Knehr did not play in a game in 2020 due to the cancellation of the minor league season because of the COVID-19 pandemic. Knehr was named to the Padres' 2021 Spring Training roster as a non-roster invitee and entered the season as the organization's 24th-ranked prospect by MLB.com. He was assigned to the Double-A San Antonio Missions to begin the year.

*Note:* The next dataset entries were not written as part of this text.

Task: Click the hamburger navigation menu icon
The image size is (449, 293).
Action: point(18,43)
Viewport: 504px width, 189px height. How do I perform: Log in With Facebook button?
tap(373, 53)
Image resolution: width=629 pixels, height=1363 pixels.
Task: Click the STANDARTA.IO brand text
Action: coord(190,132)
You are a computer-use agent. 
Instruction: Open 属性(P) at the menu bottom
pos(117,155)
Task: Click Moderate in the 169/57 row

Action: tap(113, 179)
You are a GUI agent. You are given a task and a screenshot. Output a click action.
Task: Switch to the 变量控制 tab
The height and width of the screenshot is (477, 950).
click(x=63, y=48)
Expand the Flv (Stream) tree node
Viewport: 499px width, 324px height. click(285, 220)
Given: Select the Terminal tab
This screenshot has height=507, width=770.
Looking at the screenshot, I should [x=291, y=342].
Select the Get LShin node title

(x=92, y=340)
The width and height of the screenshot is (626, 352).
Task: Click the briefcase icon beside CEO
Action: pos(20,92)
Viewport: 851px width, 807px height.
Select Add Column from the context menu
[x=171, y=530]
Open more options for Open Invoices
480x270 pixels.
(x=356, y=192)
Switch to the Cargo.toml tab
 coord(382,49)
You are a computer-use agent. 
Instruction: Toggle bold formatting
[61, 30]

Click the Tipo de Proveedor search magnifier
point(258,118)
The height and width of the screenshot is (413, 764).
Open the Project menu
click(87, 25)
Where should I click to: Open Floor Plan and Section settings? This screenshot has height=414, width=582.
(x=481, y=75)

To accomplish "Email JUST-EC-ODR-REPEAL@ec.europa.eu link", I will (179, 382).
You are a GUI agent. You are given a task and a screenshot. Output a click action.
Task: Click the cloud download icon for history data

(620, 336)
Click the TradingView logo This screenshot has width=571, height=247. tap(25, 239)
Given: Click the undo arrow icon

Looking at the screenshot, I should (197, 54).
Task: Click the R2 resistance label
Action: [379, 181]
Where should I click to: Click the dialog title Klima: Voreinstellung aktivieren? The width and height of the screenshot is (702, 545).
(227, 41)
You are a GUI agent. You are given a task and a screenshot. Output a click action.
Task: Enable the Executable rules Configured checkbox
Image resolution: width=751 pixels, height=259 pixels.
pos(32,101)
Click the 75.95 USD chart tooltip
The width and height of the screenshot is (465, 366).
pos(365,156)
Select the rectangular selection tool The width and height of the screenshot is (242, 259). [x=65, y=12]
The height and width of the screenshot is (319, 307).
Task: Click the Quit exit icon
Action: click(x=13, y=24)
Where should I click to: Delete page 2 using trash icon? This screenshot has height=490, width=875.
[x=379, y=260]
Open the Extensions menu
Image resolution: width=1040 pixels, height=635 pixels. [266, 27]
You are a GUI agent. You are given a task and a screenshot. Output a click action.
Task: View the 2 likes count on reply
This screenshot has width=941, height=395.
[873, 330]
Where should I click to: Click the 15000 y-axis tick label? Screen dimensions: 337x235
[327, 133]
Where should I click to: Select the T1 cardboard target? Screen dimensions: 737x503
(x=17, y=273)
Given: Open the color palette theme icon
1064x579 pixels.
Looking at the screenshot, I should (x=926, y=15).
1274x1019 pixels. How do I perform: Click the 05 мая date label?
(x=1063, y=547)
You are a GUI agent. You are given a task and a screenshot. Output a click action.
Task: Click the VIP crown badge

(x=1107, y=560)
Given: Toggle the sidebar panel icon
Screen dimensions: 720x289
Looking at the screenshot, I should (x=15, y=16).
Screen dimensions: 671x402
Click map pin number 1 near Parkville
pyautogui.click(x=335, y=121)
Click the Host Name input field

On July 9, 2021, Knehr was selected to the 40-man roster and promoted to the major leagues for the first time. He made his MLB debut that day as the starting pitcher against the Colorado Rockies, pitching 3 2/3 innings while allowing two runs. In the game, he also recorded his first career strikeout, striking out Rockies outfielder Raimel Tapia. He made 12 appearances (5 starts) for the Padres in his rookie campaign, posting a 1–2 record and 4.97 ERA with 20 strikeouts in 29 innings pitched. Knehr appeared in 5 games for San Diego in 2022, recording a 3.95 ERA in 13 2/3 innings of work. The majority of his season was spent with the Triple-A El Paso Chihuahuas, where he pitched to a 4–4 record and 6.88 ERA with 92 strikeouts in 87 2/3 innings pitched across 32 games (15 starts).

Knehr was optioned to Triple-A El Paso to begin the 2023 season. He struggled in 4 games for San Diego before he was placed on the injured list with right elbow discomfort on June 28, 2023. Knehr was transferred to the 60–day injured list on July 18. On November 14, Knehr was removed from the 40–man roster and sent outright to Triple–A El Paso.

Knehr missed the entirety of the 2024 season in recovery from Tommy John surgery. He elected free agency following the season on November 4, 2024. On February 25, 2025, Knehr re-signed with the Padres organization on a minor league contract. He made 18 appearances for Triple-A El Paso, registering a 2-2 record and 2.70 ERA with 24 strikeouts and eight saves across 16 2/3 innings pitched. Knehr elected free agency following the season on November 6.

===Milwaukee Brewers===
On April 9, 2026, Knehr signed a minor league contract with the Milwaukee Brewers.